To understand the distribution system of most tokens, let’s analyze the current degen darling, Solana (SOL), and how it was allocated during its launch.

Credit: Coinbase

Before you ask, SBF purchased his infamous stake in Solana for $0.20 per token during the founding sale, two years before the public auction began in March of 2020.

Notice that only 1.60% of the total supply was released during the ICO on Coinlist, but if we observe the chart below, besides staking rewards, very few new tokens were introduced to the market until December of the same year.

Credit: CoinGecko

Both early investors and ICO buyers consider the longevity of a token when they purchase a brand new token. If the team gets the proportions wrong, or plans to release tokens too quickly or too slowly, private and retail investors would consider the protocol greedy or even assume a slow rug pull (where the team fade away after raising funds) is waiting for them.

Cool story, what’s the takeaway?

When you’re looking up the tokenomics of a token, make sure you take into account the vesting schedule of that coin and plan your purchase accordingly. If you fully send a market buy order, but it’s the day before the early investor tokens unlock, how will your shiny new internet monies change in value?

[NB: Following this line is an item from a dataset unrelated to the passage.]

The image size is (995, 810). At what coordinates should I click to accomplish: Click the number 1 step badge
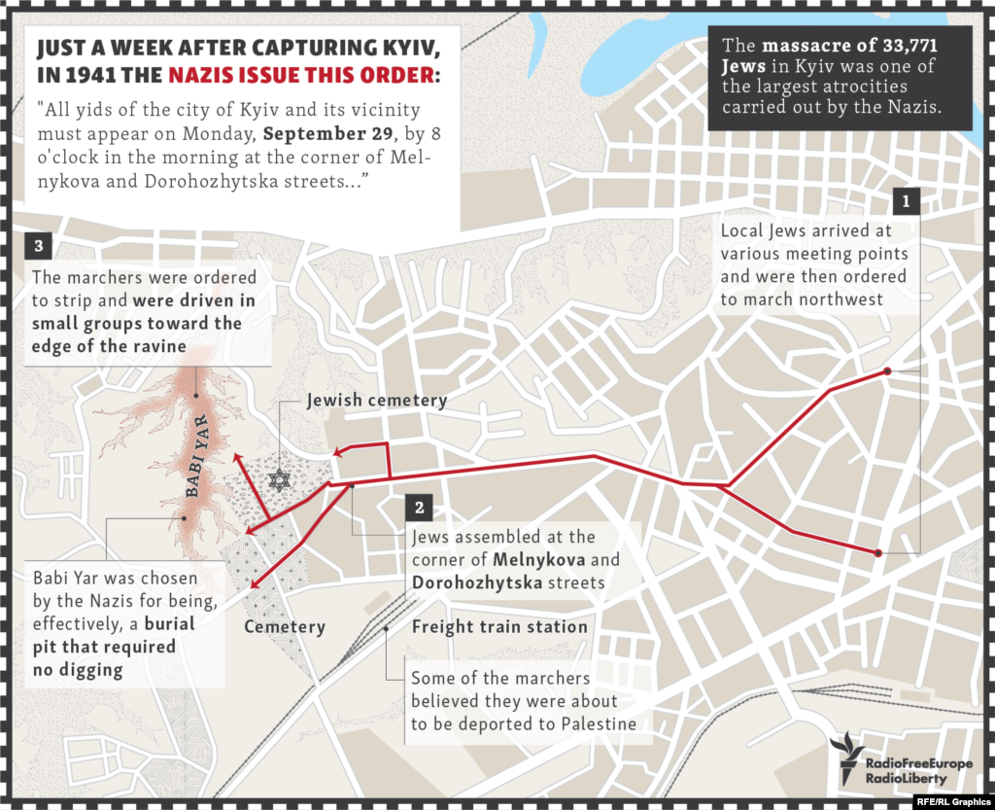(x=906, y=201)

It will put you underwater immediately. 

This information is always immediately available on the project website, or the launchpad for both new and old tokens, so let’s cover what you need to be looking for before you start sprinting the first 100 meters of the 2024 bull market marathon. 

Green flags

Token disclosure: If there is missing data about how many of the tokens exist, how they are allocated post-ICO, the seed sale allocations, etc, steer clear immediately. This lack of information is common with scam and low market cap tokens, and it becomes an expensive lesson in doing your research if you impulsively buy newly tokens or random coins on trendy launchpads.

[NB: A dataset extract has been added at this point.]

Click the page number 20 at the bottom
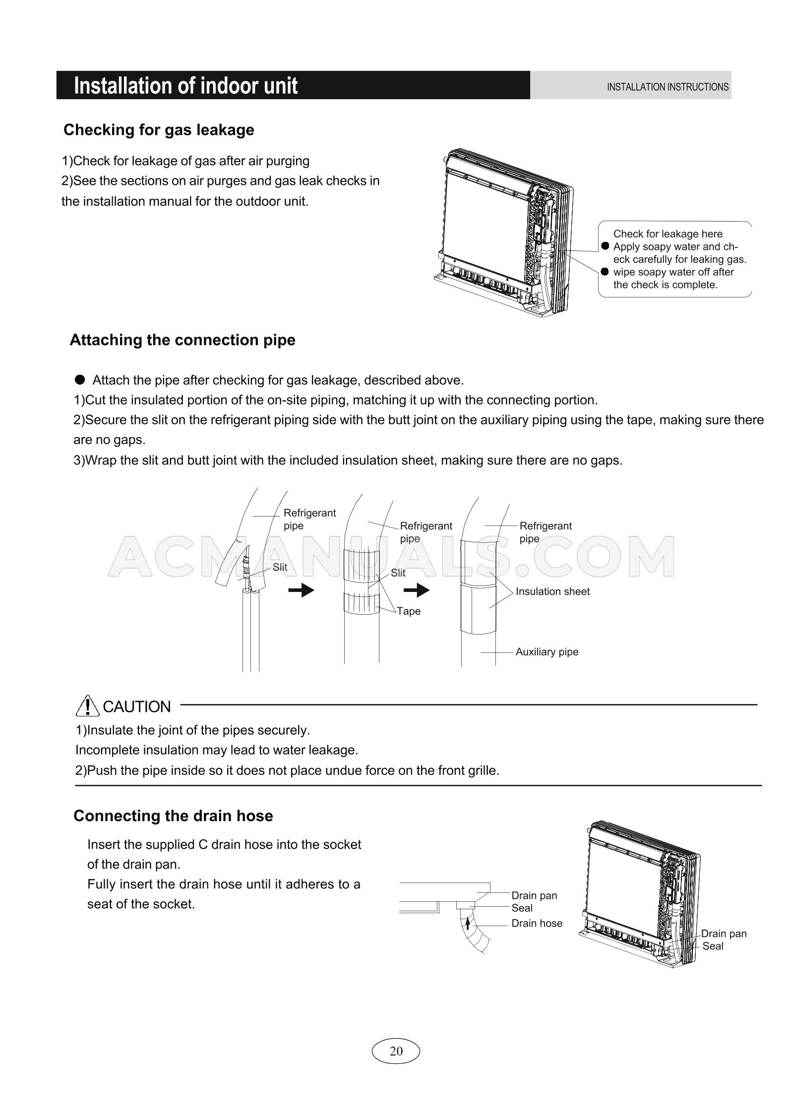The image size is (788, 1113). pyautogui.click(x=396, y=1051)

Supply and demand match up: even if the tokenomics looks great and there’s high demand, does the token actually have a use case? Will it sit in your wallet collecting dust until it’s sold later? Because if it is, that’s the case for everyone else as well. Functions such as staking, yield farming, and burn mechanics dictate how much of the supply is actively being productive or locked up, lowering the supply actively being traded.  

Team and community: Even if the token model looks promising and its use case is clear, are the community and team on the same page? A successful tokenomics model aligns the interests of the core project team with those of the community and early investors. This is hard to measure without going deep into the project’s Discord, Telegram group, or Twitter comments, but is time well spent. The difference between a hidden gem with 100x potential and a complete scam is often community involvement.

Red flags

Market cap is unsustainable: Have you ever looked at a token’s value and thought, “wow, this is criminally undervalued, why is that?” Immediately calculate or look up the fully diluted value (FDV), a key metric, which accounts for tokens still vesting or not yet active such as staking rewards or treasury holdings. 

Slow rugs or dishonest founders will try to mislead traders into thinking they’ve found a diamond in the rough, by gaming the system that ranks their token by market cap to appear undervalued. However, when you see a new token with an FDV worth a billion, tread carefully. 

Unclear use-case: Is it a gaming token, a utility token, or a meme? The use of a token will determine if its distribution model is thought out or copy pasted from DOGEcoin’s whitepaper. A gaming token that sold too much to seed investors? Prepare to fall down an escalator if the game doesn’t have enough players. A governance token that’s mostly held by founders or a DAO? Don’t expect your vote on proposals to be impactful. Consider if the distribution matches its use-case for long term success. And if you’re unsure, compare its model to one of a similar token.

Anon team: While it’s common in crypto for teams to protect their anonymity, this lack of transparency is also a risk that needs to be weighed carefully, as it opens investors up to new risks like rug pulls and just blatant scams. 

Remember

Crypto is about educating yourself and being your own bank. This means due diligence is paramount if you want to succeed as an investor or a founder.